WHAT THE TASK REQUIRES:
Scan the entries that follow and copy out every line containing "agent".
****************************************
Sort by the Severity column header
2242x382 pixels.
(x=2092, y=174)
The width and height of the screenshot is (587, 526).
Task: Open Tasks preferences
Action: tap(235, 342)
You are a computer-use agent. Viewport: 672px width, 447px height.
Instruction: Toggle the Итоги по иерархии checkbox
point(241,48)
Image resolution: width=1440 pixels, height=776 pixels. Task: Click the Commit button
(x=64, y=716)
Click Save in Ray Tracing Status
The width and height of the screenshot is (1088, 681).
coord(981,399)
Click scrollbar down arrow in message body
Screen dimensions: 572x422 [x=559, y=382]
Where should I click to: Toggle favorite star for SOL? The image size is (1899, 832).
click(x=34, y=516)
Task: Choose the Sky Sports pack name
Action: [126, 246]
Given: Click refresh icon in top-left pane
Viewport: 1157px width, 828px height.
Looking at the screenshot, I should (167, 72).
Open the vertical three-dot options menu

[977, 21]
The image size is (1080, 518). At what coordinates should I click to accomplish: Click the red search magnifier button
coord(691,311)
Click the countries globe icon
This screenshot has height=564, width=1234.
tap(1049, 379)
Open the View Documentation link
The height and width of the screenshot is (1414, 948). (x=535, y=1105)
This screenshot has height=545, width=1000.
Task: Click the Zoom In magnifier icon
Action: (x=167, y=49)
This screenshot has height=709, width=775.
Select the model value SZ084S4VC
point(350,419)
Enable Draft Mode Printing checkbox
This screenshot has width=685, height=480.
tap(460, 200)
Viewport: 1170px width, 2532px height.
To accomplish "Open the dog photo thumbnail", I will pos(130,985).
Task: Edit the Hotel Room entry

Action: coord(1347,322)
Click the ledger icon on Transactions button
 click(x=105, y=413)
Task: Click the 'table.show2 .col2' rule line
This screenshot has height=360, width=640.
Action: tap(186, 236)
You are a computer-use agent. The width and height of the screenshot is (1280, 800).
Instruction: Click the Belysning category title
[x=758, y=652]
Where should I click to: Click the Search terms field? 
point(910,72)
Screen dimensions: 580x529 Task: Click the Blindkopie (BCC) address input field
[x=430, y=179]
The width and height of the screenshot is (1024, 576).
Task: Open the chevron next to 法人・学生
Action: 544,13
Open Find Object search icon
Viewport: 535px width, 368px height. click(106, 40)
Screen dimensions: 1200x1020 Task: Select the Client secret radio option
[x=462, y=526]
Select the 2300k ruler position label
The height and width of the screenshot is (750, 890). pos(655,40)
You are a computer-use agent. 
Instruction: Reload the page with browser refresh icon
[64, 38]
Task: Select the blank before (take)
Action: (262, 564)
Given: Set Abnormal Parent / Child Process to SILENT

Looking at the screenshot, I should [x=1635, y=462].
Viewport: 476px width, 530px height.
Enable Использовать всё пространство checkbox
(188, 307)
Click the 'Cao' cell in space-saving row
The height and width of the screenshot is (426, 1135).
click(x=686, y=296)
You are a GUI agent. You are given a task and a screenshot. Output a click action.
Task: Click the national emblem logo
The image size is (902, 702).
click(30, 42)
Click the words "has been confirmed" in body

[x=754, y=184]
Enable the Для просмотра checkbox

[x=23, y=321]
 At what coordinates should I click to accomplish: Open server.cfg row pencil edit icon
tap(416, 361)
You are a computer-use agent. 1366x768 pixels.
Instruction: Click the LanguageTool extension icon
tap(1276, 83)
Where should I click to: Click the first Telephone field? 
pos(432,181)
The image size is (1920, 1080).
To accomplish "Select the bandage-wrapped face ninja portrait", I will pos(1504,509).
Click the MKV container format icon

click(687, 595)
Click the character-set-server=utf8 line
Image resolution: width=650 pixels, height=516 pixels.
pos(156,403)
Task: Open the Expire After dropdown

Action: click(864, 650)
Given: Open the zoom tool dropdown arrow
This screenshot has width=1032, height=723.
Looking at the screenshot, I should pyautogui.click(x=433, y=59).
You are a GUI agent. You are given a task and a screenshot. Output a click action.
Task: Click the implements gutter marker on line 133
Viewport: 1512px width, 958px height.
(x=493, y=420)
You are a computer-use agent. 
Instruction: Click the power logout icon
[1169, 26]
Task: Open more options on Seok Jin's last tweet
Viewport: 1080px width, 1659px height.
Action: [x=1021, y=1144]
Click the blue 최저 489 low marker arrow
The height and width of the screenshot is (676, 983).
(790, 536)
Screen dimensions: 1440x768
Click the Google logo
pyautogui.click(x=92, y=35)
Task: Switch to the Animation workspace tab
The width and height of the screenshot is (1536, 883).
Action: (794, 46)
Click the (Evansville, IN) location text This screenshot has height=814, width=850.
****************************************
TASK SOLUTION:
You are a computer-use agent. Viewport: 672px width, 447px height.
You are a computer-use agent. The width and height of the screenshot is (1280, 800).
You are a computer-use agent. 
You are a GUI agent. You are given a task and a screenshot. Output a click action.
You are a computer-use agent. 1366x768 pixels.
You are a GUI agent. You are given a task and a screenshot. Output a click action.
You are a computer-use agent. 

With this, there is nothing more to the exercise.